I don't think that it's a HDD problem nor a cable
problem because the servers are new. We have tried
different HDD (seagate, maxtor) but it has not help
anyway.
It's perhaps a temperature problem but we make a lot
tests in hard condition (high temperature)
successfuly...
One thinks that the problem comes from the VIA chipset
VT82c686 (it's also the opinion of *** Johnson
(linux-os) whom advised me to try UDMA33 instead of
UDMA66).
How can I determine the problem?
I want to add that the HDD seems to be disconnected
(the BIOS can't find any drive for boot) after a
simple reset. We must switch off the servers to get
them work again.
However, it takes a long time (4 mounths and more)

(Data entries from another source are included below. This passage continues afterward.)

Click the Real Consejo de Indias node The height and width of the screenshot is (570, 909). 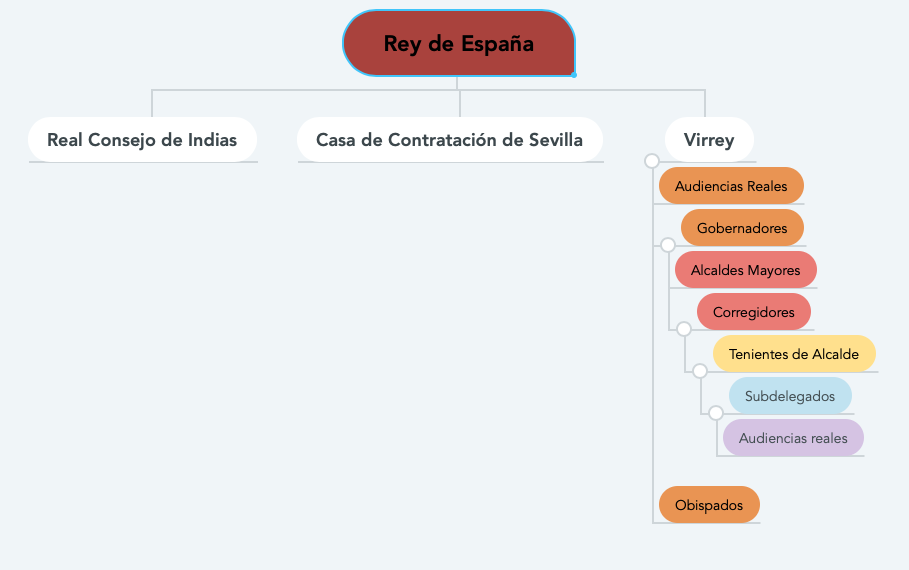[142, 139]
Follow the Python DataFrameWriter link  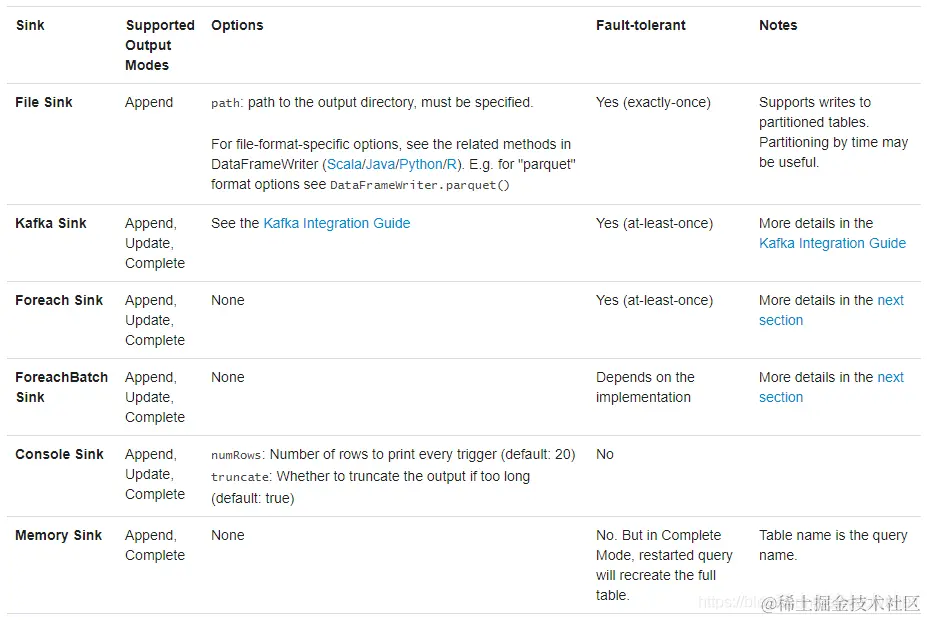(x=420, y=164)
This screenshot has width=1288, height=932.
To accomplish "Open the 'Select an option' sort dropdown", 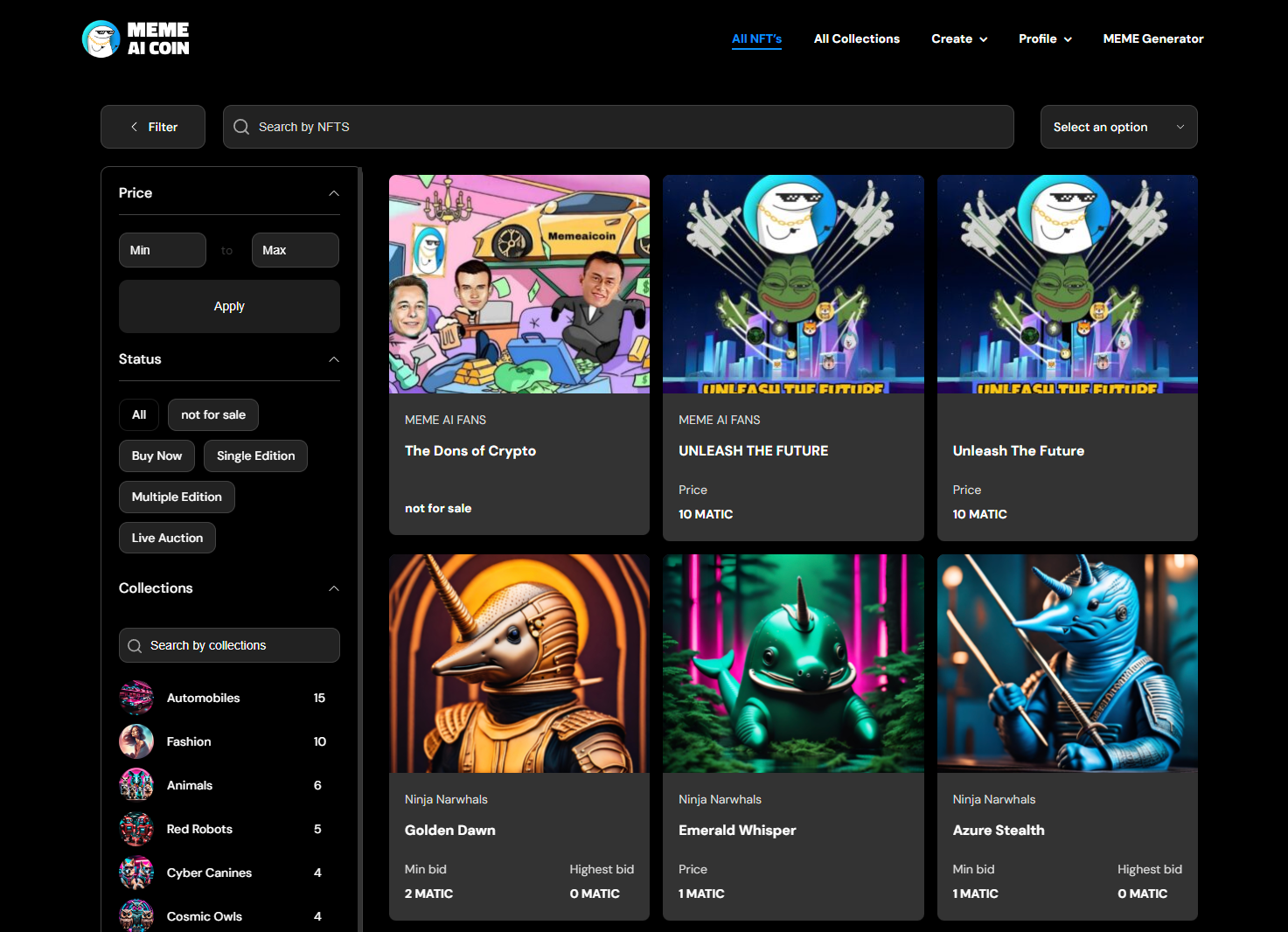I will 1118,127.
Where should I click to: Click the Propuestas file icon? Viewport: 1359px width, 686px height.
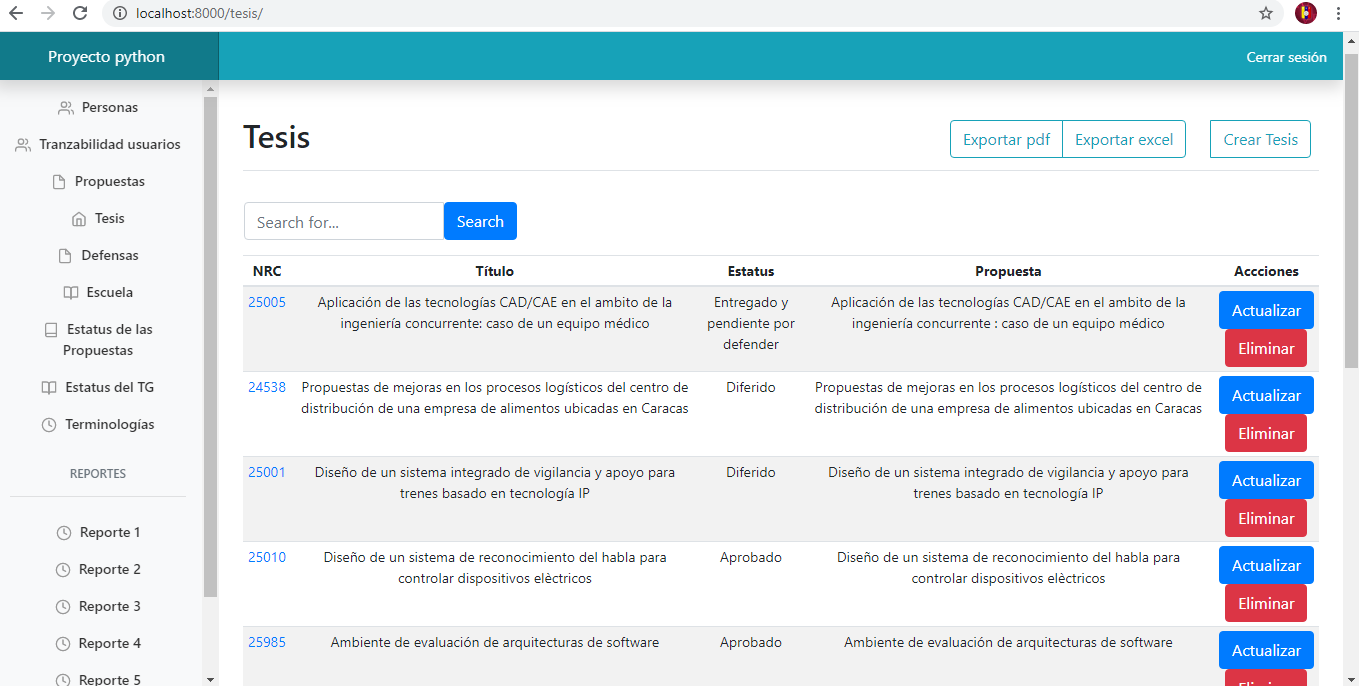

before the HDD fell down. I want to work around by
write a module which will supervise the HDD. I know
how to write a module (I used the lkmpg guide
(http://www.tldp.org/LDP/lkmpg/) but how can I
shutdown Linux from inside a module...?
best regards.
Zine.
I take it that you are aware of a drive monitoring utility called
smartd? By querying the drive after a new powerup, you may be able to
extract usefull information about its health.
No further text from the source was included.